There are caveats that should be recognized when using the proposed diagnostic approach. First, Morgan [22] suggested that it may be difficult for clinicians to believe that body-fluid volume changes from normal in a subject can be accurately predicted from a single blood chemistry determination. The answer from Figs. 4 and 5 is that it possible if these chemistry measurements are made with high accuracy and there is a complete set of measurements, however, there is another requirement that was implicit in the model; erythrocyte hemoglobin and plasma albumin must also be conserved. As a consequence, situations such as excess bleeding or extra-corporeal circuits could seriously affect the fluid volume predictions, but if the magnitude of these effects were known, by blood volume measurement, for example, it would be possible to simulate them and restore confidence in model predictions. Even if the estimated fluid volume changes are in error, the predicted acid–base effects, such as WBBE, are little effected as these two parts of the predictions are only slightly coupled. Second, the model is based on using venous blood, but arterial blood is most often measured in critically-ill patients. The model corrects for this effect by converting measured arterial values to venous. The corrections are minimal for the small ions in plasma and the subtraction of 0.03 pH units to convert the arterial value to venous is consistent with clinical findings. The assumption that could cause the greatest error is the conversion of arterial PCO2 to the venous value. Under conditions where there is adequate blood flow, the method of conversion described in Sect. 5 (item 6) is acceptable, however, under conditions of low cardiac output, the venous value could be as much as 30–40 mmHg higher than the arterial value. Consequently, the diagnostic predictions must be evaluated in terms of the total picture of the clinical state of the patient, just as the use of any other diagnostic predictor.

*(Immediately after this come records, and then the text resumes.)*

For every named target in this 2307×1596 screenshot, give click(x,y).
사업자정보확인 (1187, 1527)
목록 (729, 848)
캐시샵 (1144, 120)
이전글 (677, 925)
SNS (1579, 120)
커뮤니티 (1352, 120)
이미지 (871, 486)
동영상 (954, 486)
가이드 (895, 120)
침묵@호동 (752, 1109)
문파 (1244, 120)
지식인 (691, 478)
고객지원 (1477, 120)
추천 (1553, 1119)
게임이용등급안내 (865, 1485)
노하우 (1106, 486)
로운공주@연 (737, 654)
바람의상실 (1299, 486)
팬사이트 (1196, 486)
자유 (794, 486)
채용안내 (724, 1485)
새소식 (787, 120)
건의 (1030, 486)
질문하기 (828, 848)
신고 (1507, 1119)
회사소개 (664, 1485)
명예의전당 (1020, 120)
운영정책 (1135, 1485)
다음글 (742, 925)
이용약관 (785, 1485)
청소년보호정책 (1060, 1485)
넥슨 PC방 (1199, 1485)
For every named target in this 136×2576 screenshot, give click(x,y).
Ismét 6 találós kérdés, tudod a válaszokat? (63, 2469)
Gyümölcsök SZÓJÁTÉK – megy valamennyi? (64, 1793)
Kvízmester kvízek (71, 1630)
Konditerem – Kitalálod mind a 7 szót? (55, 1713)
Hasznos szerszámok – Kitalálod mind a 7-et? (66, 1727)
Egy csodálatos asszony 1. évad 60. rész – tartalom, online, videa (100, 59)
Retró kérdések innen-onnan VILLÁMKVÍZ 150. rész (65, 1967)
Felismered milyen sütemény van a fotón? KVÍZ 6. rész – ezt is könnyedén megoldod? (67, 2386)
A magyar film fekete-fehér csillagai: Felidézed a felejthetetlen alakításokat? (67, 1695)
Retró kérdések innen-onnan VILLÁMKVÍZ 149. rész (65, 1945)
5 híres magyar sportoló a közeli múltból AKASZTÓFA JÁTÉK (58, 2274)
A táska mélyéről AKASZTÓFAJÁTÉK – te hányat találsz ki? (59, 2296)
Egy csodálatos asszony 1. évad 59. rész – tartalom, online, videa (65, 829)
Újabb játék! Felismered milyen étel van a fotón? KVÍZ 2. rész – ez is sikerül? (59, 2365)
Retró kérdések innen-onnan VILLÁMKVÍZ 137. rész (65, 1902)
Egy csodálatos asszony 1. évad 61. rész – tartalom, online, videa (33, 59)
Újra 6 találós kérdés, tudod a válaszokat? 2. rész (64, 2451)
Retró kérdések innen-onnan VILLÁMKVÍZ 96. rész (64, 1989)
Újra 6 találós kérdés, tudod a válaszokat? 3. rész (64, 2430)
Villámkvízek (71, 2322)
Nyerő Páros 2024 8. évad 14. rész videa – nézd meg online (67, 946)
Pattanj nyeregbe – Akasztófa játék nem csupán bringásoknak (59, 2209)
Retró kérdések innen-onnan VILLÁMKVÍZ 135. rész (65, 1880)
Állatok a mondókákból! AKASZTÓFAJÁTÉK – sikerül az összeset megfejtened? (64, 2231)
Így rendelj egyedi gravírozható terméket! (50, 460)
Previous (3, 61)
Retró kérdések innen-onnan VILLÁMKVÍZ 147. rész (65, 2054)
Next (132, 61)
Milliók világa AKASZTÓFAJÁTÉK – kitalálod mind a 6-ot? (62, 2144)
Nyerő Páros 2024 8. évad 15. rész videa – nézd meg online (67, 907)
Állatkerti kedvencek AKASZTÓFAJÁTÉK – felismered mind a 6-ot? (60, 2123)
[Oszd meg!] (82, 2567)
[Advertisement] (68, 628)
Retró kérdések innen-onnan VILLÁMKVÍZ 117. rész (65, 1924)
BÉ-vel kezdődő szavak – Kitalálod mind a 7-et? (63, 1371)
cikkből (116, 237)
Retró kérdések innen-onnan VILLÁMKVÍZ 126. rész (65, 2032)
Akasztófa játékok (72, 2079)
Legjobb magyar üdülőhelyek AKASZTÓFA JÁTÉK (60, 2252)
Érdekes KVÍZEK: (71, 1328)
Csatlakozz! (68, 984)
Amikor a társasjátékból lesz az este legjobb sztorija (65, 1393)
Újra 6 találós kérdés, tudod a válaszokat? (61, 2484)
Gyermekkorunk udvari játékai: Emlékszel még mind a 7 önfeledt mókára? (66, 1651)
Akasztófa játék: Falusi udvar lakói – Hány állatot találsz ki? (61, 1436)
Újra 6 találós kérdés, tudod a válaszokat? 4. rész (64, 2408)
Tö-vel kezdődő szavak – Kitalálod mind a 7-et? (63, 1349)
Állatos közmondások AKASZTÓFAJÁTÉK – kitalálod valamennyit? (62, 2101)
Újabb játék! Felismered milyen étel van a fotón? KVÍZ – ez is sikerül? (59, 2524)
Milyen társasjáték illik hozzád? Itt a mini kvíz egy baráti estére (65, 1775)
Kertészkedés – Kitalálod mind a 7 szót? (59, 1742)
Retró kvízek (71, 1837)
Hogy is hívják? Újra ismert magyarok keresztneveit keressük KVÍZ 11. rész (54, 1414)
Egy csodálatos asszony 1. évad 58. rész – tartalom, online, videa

In conclusion, this study presents a new diagnostic tool for the clinician to use to diagnose and treat complex acid–base disorders. Part of this tool is determination of the WBBE QDV and its components. This information will prove to be a valuable aid in describing a patient’s complete acid–base status and it can provide important quantitative knowledge to specification of appropriate fluid-therapy treatment.